Twenty years later (1871) it would fall into the same error once again. Seeing the city of Paris free of the troops and authorities who had deserted it, the people did not set about experimenting with a fresh approach that would facilitate the establishment of a new economic regime. Happy at having subsumed the word Empire in the word Republic, and the latter in the word Commune, the people hastened to apply once again, in the heart of the Commune, the representative system and to falsify its new ideal by evolving the worm-eaten heritage of the past. It abdicated its own initiative into the hands of an assembly of people elected more or less at random, and it confided to them the responsibility for that complete reorganization of human relationships which alone could have given strength and life to the Commune.
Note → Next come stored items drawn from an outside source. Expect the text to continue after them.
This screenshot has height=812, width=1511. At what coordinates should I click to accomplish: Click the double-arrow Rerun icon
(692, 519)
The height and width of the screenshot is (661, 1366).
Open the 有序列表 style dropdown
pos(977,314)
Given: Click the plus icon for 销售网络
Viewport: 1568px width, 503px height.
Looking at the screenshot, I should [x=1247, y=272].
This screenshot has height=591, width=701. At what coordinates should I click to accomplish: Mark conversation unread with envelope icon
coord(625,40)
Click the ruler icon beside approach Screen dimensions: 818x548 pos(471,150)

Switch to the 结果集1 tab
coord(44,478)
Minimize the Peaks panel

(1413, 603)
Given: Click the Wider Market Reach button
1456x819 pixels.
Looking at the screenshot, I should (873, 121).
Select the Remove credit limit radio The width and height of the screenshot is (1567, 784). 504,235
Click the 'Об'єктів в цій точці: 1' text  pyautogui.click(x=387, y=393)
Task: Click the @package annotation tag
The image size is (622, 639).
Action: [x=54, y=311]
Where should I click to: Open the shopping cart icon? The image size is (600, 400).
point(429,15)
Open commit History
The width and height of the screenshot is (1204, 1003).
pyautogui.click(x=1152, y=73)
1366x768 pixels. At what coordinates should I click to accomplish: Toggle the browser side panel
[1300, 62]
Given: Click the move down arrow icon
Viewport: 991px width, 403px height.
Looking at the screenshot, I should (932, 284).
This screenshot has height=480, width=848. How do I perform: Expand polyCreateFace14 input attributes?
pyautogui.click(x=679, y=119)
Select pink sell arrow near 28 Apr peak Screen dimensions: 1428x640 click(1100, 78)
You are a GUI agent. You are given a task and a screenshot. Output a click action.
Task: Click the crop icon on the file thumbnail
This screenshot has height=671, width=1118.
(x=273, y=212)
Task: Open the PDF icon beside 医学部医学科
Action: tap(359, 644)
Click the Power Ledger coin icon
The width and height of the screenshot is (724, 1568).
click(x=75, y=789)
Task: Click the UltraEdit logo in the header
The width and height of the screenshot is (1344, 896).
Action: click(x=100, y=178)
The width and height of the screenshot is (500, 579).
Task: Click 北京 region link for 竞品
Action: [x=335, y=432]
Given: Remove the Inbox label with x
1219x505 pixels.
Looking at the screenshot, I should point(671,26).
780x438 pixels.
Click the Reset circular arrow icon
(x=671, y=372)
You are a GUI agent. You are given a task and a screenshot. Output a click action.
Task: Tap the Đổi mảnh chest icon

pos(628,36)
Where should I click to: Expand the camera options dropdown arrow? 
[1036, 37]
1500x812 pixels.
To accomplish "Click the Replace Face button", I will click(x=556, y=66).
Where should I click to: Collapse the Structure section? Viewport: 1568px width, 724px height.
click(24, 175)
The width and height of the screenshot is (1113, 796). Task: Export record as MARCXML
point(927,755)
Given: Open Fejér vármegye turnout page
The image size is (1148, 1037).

So the constitution is periodically torn into shreds that fly like dead leaves scattered on the river by an autumn wind! No matter; the people always seems to return to its first love; when the sixteenth constitution has been torn up they will remake it a seventeenth time!

And so, we see reformers who, dealing in economic theory, do not hesitate before a complete reshaping of existing forms, and propose to change from top to bottom both production and exchange and abolish the capitalist system, yet as soon as it is a matter of stating their political theory, they do not dare to touch the representative system; under the form of workers' State or free commune, they seek always to maintain, whatever the cost, this government by proxy. Whole peoples, whole races still cling obstinately to this system.

Fortunately the day of reckoning on this subject is approaching. Representative government is now applied in countries of which we know nothing. It functions or has functioned here on the great arena of western Europe in all its varieties from limited monarchy to the revolutionary Commune, and one notices that, hailed first with great hopes, it has become everywhere an instrument of intrigue, of personal enrichment, of hindrance to popular initiative and ongoing development. One begins to learn that the creed of representation projects the same values as those of aristocratic superiority and royal personage. More than that, one begins to understand that the faults of representative government do not depend only on social inequalities; applied in a setting where all men had an equal right to capital and work, it would produce the same disastrous results. One can easily foresee the day when that institution, born -- according to the apt saying of John Stuart Mill -- from the desire to protect ourselves against the beak and claws of the king of vultures -- will give place to a political organization born of the true needs of humanity and from the realization that the best way of being free is not to be represented, not to abandon affairs -- all affairs -- to Providence or to the elected ones, but to handle them ourselves.

This conclusion will also be reached -- we hope -- by you, the reader, when we have studied the intrinsic faults of the representative system, whatever may be the name or the size of the human group within which it is applied.